**** Trecho selecionado

A Prefeitura de Campo Grande contestou uma ação popular que questiona a venda de uma área pública utilizada como praça no Jardim Itamaracá, na Avenida Guaicurus. O Executivo municipal argumenta que o procedimento de alienação foi realizado de forma regular e em conformidade com a legislação vigente. Na ação, a empresa Agropecuária 3AB Ltda. também é ré, e a prefeitura solicita que os pedidos dos autores sejam considerados improcedentes.
Em novembro de 2025, o MPMS apontou três possíveis irregularidades na venda de um terreno de 8,8 mil metros quadrados e pediu à Justiça a suspensão da transação. O juiz Ariovaldo Nantes Corrêa concedeu uma liminar que suspende os efeitos da venda até o julgamento final da ação. A decisão se baseou na alegação de que a alienação ocorreu antes da formalização da desafetação do bem.
Na contestação, a PGM sustenta que não houve lesão ao patrimônio público que justifique a nulidade do ato administrativo. O Executivo afirma que o processo de alienação respeitou os princípios da legalidade, moralidade e publicidade. A Agropecuária 3AB Ltda. venceu a licitação apresentando o maior lance, que foi de R$ 2.495.303,41, e o contrato de compra e venda foi assinado em julho de 2025.

********
**** Extratos de dados

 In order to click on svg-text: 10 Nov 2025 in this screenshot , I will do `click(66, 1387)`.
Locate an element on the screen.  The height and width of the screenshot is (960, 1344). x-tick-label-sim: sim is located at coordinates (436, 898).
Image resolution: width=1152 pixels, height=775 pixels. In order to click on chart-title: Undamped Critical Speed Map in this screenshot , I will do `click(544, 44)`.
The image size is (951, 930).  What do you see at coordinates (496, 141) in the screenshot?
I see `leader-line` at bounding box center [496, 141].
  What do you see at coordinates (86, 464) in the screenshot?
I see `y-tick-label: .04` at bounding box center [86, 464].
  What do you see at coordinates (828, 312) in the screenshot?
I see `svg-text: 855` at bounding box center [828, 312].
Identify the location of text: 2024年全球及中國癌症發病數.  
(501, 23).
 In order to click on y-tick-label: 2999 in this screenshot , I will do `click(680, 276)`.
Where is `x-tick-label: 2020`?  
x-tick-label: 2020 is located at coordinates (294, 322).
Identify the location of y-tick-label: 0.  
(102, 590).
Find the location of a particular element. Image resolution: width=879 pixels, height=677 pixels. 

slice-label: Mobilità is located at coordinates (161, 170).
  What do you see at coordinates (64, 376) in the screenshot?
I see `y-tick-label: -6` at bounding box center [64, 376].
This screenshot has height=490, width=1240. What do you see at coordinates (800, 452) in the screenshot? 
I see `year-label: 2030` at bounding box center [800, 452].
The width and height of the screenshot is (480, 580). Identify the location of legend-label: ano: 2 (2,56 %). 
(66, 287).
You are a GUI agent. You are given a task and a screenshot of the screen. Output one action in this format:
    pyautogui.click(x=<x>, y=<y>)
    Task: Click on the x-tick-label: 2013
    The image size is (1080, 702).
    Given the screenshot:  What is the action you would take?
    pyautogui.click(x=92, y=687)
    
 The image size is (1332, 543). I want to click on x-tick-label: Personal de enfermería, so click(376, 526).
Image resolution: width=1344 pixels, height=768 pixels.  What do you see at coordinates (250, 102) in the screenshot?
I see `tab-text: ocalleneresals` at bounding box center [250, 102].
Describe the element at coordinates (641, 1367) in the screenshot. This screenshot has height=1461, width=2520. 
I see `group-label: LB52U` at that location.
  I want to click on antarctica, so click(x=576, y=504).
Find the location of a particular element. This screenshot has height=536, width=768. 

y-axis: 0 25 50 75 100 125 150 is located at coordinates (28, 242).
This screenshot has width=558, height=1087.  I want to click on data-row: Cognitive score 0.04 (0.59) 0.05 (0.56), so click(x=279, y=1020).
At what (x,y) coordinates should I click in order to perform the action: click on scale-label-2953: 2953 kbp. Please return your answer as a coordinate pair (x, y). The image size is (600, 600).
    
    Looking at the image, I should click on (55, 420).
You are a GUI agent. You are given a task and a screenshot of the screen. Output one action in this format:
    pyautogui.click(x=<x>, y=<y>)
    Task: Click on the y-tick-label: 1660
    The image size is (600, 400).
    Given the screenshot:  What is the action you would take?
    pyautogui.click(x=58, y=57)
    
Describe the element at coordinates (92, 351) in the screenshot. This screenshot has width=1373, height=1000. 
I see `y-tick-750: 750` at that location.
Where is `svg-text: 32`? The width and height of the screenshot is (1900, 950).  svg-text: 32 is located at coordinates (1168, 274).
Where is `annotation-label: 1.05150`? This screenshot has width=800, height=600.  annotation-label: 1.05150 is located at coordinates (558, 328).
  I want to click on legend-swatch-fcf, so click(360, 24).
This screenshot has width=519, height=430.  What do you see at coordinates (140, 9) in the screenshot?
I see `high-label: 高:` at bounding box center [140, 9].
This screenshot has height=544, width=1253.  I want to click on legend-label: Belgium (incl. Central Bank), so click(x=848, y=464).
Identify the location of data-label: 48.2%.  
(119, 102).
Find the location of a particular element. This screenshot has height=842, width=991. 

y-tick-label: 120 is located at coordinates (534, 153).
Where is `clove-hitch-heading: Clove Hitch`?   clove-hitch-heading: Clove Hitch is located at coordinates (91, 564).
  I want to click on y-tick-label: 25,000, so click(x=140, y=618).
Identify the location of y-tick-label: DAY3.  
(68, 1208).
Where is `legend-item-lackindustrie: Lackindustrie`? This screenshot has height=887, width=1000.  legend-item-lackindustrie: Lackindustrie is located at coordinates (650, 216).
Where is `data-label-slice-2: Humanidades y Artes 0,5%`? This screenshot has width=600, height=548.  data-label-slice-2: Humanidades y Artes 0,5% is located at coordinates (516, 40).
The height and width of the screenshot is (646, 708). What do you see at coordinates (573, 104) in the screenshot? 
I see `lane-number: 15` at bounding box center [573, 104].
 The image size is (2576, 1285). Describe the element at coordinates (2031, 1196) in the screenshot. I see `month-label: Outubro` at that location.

********

- [Sua tarefa] Escreva a continuação da notícia sobre a venda da praça no Jardim Itamaracá, começando logo após a última frase do trecho.

- [Resposta]
A Prefeitura também destacou que laudos técnicos de avaliação do imóvel foram elaborados por órgão municipal competente. Em 2021, foram consultados órgãos municipais sobre projetos na área, e não houve manifestação contrária à venda. Em 2024, moradores solicitaram a implantação de uma praça no local, mas a empresa e a Associação Comunitária do Jardim Itamaracá manifestaram-se a favor da alienação. O Executivo informou que a venda foi autorizada pela Lei Municipal nº 4.581, de 21 de dezembro de 2007.